I’m up most weekday mornings around 5 AM ET, which somehow makes me the sleepy head of the household as everyone else is either getting ready for work or either out the door. Regardless, I have a pretty set system before making the trek from Long Island into Manhattan: force myself out of bed, go to the gym, come home, clean up, get on the train.
As I was forcing myself awake this morning I turned on ESPN, which is generally a mistake, to find out that they were showing a replay of a Mariners, Athletics game. No highlights from last night? Really?
It was only when I achieved total consciousness that I realized that this wasn’t a replay, but the first game of Major League Baseball’s regular season between Oakland and Seattle, being played in Japan.
I have some issues with this.
First of all, the league couldn’t have done a worse job marketing this game, which is par for the course. Had I not haphazardly turned on the television, there is no way I would have realized the 2019 season was underway until I saw the highlights start rolling in.
The Mariners won 9-7, by the way, in case you were wondering.
If this was the NFL or NBA, we’d be seeing long-form segments with movie-star narrations on ESPN or commercials every other six minutes two months leading up to this game.
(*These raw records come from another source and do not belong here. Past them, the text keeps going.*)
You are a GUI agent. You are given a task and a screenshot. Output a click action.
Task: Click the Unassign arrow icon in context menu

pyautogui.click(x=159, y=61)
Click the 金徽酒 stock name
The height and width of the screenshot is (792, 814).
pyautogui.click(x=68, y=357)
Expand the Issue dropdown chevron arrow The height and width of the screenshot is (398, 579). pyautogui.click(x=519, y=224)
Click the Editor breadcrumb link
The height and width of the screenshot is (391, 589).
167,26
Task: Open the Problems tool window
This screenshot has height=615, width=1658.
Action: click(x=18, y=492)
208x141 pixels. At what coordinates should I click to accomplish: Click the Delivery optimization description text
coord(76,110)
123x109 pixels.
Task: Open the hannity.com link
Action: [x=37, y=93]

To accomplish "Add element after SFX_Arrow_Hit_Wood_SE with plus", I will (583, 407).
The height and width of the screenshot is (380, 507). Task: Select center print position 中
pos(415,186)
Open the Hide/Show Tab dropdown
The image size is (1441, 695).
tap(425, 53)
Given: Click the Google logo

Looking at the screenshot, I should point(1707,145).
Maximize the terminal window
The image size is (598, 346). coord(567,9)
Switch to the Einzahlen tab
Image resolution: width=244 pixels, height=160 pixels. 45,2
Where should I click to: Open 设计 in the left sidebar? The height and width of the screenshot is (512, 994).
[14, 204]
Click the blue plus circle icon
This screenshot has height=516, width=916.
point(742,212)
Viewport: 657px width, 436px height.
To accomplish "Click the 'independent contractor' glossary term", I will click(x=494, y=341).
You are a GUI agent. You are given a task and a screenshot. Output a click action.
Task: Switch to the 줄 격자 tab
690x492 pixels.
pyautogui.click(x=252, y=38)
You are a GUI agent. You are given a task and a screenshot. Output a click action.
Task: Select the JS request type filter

Just look at the production value on some of these TV spots advertising a regular-season basketball game. It’s incredible.
Yet baseball — our national pastime — continues to make little to no efforts to market 90-percent of its teams and a majority of its stars. I should be seeing images of Mike Trout and Mookie Betts on every street corner in New York City.
Instead, I’m stumbling upon the first game of the season at 5:15 in the morning.
And talk about alienating a majority of the fan base with this. Major League Baseball sent two west-coast teams over to Japan for this two-game series in the Mariners and Athletics, meaning fans had to wake up at 2:30 AM PT just to see their favorite teams start the season.
Plus, there’s just something sacrilegious about starting an MLB season in Japan, a baseball-wild country that has a league of its own to enjoy.
Major League Baseball has done this before. In fact, starting in 2000, they opened the regular season in Japan ever four years until 2012. In 2014, they took the Los Angeles Dodgers and Arizona Diamondbacks and banished them to Australia to start the season.
I understand if there is a feeling of need to grow the game of baseball and increase its international presence much like the NFL and NBA have done over the years. However, it should be an exhibition game or any other regular-season series from April to July before the All-Star break. We don’t need second-half games, which carry a little more clout, being shipped away from the States forcing teams to lose out on valuable home games.
Opening Day is just too sacred.
Look, if archaeologists or anthropologists 2,000 years from now stumble upon the ruins of the United States and attempt to study its culture, I believe there will be four things that will be seen as the country’s greatest contributions:
1) The Constitution
The game was created here, perfected here, grown here. It’s just not right going to another country and placing one of the most hallowed days in sports, Opening Day, overseas. That’s right, Opening Day should be a national holiday, but that’s another column for another time.
I’m a firm believer that Opening Day should feature just one game, which the league got right at least in this instance. However, every single year, it should be held in Cincinnati.
Yes, especially this season.
Cincinnati is one of the most historic baseball cities in the United States and the Reds are celebrating accordingly, marking the 150th anniversary of professional baseball in the Queen City.
The Cincinnati Red Stockings, founded in 1866, became baseball’s first all-professional team in 1869 where they boasted some of the game’s first pioneers in brothers George and Harry Wright. The Red Stockings won 130-consecutive games from 1869-1870 before a loss to the Brooklyn Atlantics saw ticket sales drop so low, the team was forced to dissolve.
The original Wright brothers took the name Red Stockings, moved to Boston and started a new club there. That team now is the Atlanta Braves.
Five years later in 1876, a new version of the Red Stockings returned to Cincinnati and became a charter member of the National League only to disband three years later. They once again returned to the American Association in 1882 before jumping back to the National League in 1890 where they’ve remained.
Acknowledging its historical importance to the game, the powers that be always made sure that the first pitch of the new baseball season from 1876-1989 was thrown in Cincinnati (if there was a team). For some reason.
It’s only fitting to kick off the season in Cincinnati once again, even if it’s just for this year.